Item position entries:
= = = = =
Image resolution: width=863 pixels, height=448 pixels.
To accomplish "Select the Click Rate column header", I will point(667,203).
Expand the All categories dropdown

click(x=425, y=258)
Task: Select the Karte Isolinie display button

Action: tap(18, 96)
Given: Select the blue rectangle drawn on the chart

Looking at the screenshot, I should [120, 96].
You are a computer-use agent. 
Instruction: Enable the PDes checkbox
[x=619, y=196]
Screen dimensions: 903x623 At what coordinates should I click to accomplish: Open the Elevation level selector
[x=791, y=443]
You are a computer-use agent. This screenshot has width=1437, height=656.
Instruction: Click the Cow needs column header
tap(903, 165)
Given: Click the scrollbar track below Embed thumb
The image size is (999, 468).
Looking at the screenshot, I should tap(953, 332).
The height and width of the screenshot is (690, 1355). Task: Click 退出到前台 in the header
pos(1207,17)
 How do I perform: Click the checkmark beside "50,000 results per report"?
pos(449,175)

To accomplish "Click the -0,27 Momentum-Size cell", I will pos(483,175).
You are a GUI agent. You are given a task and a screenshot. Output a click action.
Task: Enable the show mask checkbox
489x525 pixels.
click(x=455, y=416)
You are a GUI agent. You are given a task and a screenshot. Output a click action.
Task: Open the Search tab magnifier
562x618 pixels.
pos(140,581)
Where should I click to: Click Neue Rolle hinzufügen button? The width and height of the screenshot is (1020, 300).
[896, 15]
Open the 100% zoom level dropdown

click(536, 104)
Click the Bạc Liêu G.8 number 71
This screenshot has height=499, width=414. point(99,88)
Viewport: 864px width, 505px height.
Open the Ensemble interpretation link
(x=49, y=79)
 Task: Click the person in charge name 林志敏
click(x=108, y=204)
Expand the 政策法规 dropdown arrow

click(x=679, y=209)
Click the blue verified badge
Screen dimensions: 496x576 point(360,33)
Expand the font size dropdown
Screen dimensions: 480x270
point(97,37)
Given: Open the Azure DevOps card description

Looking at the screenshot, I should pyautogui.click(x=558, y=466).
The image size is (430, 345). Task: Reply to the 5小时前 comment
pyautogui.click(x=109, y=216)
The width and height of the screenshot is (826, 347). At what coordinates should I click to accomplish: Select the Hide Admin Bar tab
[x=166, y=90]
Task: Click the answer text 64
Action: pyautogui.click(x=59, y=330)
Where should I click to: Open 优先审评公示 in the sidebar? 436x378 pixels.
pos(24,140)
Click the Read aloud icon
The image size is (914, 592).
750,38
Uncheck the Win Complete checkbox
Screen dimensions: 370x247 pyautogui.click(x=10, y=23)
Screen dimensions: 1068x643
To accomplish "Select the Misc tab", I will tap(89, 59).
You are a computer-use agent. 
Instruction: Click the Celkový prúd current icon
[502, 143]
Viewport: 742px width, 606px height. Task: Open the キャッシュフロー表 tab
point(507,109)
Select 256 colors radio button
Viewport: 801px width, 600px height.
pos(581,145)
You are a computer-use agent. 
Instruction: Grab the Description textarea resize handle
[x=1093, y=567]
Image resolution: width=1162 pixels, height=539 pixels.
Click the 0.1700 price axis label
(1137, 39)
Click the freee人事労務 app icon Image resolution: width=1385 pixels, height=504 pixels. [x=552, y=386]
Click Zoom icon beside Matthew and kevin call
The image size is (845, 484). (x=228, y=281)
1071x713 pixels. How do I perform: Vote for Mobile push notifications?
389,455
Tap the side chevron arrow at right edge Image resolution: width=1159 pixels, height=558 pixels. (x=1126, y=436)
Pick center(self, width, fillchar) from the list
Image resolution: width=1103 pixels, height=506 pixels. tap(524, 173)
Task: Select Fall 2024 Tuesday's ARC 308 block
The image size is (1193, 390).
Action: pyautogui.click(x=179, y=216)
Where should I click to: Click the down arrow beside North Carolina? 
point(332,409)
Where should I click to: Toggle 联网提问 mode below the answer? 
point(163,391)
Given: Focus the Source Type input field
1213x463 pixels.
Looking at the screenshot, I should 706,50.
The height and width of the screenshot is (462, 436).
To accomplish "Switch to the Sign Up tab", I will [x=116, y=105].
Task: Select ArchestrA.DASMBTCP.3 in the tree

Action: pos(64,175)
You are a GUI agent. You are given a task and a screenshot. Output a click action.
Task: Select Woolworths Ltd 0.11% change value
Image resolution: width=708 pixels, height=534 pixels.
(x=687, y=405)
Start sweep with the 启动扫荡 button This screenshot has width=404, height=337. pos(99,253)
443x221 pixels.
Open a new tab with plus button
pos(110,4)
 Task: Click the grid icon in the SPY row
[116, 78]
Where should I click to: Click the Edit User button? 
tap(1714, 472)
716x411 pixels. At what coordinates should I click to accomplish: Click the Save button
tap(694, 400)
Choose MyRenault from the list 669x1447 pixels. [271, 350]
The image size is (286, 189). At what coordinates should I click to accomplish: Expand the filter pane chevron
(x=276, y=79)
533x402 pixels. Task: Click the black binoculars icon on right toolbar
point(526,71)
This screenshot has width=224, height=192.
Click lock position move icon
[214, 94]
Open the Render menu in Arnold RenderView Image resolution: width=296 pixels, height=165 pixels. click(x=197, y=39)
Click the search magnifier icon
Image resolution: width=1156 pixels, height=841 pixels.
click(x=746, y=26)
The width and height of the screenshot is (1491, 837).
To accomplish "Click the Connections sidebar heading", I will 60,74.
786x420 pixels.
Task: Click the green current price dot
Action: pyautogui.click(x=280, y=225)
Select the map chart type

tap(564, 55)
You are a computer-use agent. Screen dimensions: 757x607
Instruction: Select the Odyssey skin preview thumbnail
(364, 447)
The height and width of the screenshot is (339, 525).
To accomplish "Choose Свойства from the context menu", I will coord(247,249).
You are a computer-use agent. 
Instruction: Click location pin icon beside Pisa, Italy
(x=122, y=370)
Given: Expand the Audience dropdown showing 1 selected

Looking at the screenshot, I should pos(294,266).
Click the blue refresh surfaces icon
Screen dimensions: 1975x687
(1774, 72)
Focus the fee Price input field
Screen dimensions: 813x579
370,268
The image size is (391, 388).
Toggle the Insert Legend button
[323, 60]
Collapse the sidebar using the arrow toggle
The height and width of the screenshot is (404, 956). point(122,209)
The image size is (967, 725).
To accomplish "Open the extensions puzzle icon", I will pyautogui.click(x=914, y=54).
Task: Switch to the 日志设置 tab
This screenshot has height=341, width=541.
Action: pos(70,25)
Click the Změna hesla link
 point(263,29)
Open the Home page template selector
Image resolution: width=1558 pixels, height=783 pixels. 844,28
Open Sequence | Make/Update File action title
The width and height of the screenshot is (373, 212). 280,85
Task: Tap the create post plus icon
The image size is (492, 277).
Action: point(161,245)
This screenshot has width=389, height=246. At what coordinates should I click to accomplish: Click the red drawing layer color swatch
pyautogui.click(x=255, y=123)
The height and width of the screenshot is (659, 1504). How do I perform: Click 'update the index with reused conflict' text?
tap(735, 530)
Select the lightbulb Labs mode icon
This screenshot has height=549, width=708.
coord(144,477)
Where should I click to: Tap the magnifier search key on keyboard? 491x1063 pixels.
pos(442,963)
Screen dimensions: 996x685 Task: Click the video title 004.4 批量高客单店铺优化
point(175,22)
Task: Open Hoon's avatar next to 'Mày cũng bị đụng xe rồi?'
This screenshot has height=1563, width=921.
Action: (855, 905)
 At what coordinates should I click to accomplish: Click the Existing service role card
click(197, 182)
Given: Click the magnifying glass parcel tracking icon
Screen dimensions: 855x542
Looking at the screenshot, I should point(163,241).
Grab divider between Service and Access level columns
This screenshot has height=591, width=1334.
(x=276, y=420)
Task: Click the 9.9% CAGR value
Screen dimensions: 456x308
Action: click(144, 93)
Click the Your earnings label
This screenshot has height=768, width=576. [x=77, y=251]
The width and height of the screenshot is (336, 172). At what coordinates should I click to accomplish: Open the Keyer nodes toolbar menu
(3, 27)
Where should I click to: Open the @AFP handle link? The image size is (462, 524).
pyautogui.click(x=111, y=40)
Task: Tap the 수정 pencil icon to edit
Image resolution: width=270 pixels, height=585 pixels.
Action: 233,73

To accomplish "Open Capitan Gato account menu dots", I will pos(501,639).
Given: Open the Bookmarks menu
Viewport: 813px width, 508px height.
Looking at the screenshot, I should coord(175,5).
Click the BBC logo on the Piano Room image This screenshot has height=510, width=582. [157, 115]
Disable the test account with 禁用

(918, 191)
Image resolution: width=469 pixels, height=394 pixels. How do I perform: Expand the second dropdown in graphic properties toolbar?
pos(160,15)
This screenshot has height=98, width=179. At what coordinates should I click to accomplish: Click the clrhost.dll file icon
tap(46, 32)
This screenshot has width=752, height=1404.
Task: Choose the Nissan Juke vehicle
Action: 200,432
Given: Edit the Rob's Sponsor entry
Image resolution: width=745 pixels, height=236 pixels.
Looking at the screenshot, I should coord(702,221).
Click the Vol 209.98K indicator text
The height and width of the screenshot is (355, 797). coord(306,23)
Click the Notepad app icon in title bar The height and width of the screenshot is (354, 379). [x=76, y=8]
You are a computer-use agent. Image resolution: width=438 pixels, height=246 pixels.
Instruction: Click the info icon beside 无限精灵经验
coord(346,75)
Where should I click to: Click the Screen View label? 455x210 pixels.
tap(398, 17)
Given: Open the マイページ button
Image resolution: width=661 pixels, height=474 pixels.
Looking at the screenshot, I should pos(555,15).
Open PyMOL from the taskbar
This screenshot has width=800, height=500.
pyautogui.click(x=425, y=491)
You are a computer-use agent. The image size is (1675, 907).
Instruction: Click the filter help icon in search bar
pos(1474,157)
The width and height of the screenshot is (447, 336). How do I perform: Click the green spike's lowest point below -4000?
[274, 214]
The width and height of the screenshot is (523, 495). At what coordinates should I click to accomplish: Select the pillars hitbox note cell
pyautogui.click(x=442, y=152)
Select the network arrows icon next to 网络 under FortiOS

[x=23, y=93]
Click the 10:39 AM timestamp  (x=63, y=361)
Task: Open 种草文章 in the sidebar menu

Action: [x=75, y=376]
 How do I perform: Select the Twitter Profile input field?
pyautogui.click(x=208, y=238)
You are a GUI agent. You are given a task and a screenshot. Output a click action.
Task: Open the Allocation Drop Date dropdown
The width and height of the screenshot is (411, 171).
= = = = =
* [Brief] Give everything in the material from the line containing "Task: Click the person in charge name 林志敏" down to the line containing "pos(581,145)", both included, as a numbered list with blank lines left out.

* [Response for this exercise]
1.  Task: Click the person in charge name 林志敏
2. click(x=108, y=204)
3. Expand the 政策法规 dropdown arrow
4. click(x=679, y=209)
5. Click the blue verified badge
6. Screen dimensions: 496x576 point(360,33)
7. Expand the font size dropdown
8. Screen dimensions: 480x270
9. point(97,37)
10. Given: Open the Azure DevOps card description
11. Looking at the screenshot, I should pyautogui.click(x=558, y=466).
12. The image size is (430, 345). Task: Reply to the 5小时前 comment
13. pyautogui.click(x=109, y=216)
14. The width and height of the screenshot is (826, 347). At what coordinates should I click to accomplish: Select the Hide Admin Bar tab
15. [x=166, y=90]
16. Task: Click the answer text 64
17. Action: pyautogui.click(x=59, y=330)
18. Where should I click to: Open 优先审评公示 in the sidebar? 436x378 pixels.
19. pos(24,140)
20. Click the Read aloud icon
21. The image size is (914, 592).
22. 750,38
23. Uncheck the Win Complete checkbox
24. Screen dimensions: 370x247 pyautogui.click(x=10, y=23)
25. Screen dimensions: 1068x643
26. To accomplish "Select the Misc tab", I will tap(89, 59).
27. You are a computer-use agent. 
28. Instruction: Click the Celkový prúd current icon
29. [502, 143]
30. Viewport: 742px width, 606px height. Task: Open the キャッシュフロー表 tab
31. point(507,109)
32. Select 256 colors radio button
33. Viewport: 801px width, 600px height.
34. pos(581,145)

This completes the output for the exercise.